__WORK INSTRUCTION__
Would you go through the records below and copy each line with the string "from"?

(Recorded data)
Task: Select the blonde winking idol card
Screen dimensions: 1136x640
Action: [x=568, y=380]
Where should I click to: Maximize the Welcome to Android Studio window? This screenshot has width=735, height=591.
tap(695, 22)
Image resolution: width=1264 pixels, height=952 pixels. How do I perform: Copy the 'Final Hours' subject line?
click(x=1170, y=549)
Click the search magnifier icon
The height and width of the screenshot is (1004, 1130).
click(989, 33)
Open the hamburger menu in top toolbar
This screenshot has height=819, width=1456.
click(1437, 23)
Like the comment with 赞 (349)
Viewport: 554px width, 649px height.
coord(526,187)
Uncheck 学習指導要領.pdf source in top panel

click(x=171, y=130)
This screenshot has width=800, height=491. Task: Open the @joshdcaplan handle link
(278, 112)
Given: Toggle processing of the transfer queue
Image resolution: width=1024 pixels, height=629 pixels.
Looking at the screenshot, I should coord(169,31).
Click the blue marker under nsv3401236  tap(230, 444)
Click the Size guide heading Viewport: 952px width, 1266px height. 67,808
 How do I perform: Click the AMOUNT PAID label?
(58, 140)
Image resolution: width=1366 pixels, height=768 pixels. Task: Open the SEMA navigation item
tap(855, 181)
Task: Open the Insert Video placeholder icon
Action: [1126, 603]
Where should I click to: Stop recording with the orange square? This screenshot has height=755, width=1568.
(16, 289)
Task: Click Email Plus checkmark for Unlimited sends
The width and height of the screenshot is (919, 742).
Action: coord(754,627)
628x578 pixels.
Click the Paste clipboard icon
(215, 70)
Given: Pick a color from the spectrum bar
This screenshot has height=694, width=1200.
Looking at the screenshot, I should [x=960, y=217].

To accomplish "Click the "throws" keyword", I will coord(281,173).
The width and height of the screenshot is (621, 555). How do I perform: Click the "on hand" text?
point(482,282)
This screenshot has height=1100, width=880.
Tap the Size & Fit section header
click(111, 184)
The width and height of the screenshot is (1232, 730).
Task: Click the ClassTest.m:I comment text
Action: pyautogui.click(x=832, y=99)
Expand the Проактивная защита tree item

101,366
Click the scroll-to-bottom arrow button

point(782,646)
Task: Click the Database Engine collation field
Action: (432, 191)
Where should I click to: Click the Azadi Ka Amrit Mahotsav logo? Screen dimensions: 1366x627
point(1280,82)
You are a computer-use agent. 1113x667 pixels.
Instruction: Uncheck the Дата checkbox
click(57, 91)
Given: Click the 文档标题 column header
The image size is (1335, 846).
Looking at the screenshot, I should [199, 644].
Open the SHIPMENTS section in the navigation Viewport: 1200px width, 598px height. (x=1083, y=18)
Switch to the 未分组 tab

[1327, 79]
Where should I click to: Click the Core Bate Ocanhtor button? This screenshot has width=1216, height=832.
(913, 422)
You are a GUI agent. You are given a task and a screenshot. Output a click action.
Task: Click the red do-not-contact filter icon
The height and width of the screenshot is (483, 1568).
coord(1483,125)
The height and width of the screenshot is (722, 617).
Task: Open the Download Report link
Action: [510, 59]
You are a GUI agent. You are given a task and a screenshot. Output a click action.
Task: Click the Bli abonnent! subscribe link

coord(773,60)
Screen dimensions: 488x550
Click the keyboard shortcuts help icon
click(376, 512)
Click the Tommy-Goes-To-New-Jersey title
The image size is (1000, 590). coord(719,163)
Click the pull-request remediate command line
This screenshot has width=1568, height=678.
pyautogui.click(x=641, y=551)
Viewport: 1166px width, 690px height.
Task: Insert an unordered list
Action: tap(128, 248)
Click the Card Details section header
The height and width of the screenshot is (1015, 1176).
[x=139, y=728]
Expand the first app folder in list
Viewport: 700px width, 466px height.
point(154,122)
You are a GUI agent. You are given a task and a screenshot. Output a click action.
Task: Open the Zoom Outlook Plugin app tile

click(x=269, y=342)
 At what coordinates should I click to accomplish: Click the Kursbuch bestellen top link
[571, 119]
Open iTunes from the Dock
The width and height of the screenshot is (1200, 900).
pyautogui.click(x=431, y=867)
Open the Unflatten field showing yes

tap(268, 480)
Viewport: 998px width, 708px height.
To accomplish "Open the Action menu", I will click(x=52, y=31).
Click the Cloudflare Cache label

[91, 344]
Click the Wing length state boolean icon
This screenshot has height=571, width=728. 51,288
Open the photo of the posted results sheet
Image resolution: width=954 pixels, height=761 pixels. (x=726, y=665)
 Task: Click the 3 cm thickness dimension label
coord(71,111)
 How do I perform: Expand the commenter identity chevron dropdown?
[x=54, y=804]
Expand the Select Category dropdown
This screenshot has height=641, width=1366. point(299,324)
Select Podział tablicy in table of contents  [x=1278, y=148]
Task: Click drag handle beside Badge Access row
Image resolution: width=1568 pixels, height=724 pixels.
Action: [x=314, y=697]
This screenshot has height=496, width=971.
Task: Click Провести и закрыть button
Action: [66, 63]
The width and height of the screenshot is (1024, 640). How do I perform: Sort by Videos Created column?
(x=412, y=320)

__ANSWER TO THE EXERCISE__
Given: Pick a color from the spectrum bar
Open iTunes from the Dock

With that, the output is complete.